• Texto em análise:
---*---

Luís Lapão: Os serviços de saúde são muito ineficientes. Num estudo, quando estamos a olhar para hospitais, farmácias, centros de saúde, conseguimos identificar à volta de 15% de desperdício organizacional, de produtividade. Por exemplo, o facto de eu ter de ir buscar uma folha à impressora, estou a perder tempo. Não se trata de as pessoas estarem sem fazer nada, é o facto de a organização do trabalho não permitir fazer com que o tempo seja mais eficiente, mais aproveitado. É preciso que as pessoas saibam e tenham tempo. E tenham equipa para fazer isso. Porque eu posso estar a agir num hospital, querer fazer isso e não tenho recursos. O grande problema é a organização do trabalho. O setor da saúde é dos mais ineficientes que há, é das indústrias mais ineficientes. Isto é internacional.

---*---

• Dados apresentados:
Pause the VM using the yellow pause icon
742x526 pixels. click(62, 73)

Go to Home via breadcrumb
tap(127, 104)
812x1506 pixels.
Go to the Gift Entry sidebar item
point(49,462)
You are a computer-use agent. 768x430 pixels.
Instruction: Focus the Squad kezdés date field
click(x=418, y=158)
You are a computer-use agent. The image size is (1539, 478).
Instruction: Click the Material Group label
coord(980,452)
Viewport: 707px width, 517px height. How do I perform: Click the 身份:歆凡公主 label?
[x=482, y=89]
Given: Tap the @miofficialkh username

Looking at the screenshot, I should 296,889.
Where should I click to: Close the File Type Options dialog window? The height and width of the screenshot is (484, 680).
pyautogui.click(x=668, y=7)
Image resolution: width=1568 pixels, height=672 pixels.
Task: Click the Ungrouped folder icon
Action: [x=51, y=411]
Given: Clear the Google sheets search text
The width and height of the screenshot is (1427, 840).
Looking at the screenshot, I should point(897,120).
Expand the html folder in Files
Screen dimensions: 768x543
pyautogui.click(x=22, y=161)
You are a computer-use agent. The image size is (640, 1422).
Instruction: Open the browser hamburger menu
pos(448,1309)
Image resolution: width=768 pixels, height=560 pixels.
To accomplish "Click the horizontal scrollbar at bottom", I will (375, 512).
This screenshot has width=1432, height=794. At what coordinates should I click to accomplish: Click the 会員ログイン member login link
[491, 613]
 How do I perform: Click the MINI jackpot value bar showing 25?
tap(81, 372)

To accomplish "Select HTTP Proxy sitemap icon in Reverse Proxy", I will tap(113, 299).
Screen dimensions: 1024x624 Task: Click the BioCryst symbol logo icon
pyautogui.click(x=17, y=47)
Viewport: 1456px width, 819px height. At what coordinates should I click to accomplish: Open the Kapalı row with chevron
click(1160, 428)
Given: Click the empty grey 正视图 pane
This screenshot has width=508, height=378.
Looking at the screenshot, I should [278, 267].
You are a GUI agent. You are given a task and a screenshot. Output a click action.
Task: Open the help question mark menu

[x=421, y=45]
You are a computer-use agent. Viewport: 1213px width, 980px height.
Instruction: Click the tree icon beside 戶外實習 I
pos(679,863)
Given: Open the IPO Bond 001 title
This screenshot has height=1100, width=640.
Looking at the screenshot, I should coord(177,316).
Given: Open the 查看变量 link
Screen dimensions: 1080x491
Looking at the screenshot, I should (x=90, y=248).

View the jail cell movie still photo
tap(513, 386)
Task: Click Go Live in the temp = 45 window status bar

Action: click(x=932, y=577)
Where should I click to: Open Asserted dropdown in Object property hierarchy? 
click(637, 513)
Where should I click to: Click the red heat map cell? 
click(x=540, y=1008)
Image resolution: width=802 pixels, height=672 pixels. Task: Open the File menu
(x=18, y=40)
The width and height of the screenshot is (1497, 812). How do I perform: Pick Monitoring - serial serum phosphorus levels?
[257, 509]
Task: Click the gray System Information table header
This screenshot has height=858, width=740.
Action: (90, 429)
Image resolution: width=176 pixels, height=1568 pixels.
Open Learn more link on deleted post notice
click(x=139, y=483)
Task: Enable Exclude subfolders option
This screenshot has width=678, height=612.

---*---

Repita, sem alterações, o trecho do texto em análise que vai de "Luís Lapão: Os" até "Isto é internacional.". Os itens não têm qualquer papel aqui.

Luís Lapão: Os serviços de saúde são muito ineficientes. Num estudo, quando estamos a olhar para hospitais, farmácias, centros de saúde, conseguimos identificar à volta de 15% de desperdício organizacional, de produtividade. Por exemplo, o facto de eu ter de ir buscar uma folha à impressora, estou a perder tempo. Não se trata de as pessoas estarem sem fazer nada, é o facto de a organização do trabalho não permitir fazer com que o tempo seja mais eficiente, mais aproveitado. É preciso que as pessoas saibam e tenham tempo. E tenham equipa para fazer isso. Porque eu posso estar a agir num hospital, querer fazer isso e não tenho recursos. O grande problema é a organização do trabalho. O setor da saúde é dos mais ineficientes que há, é das indústrias mais ineficientes. Isto é internacional.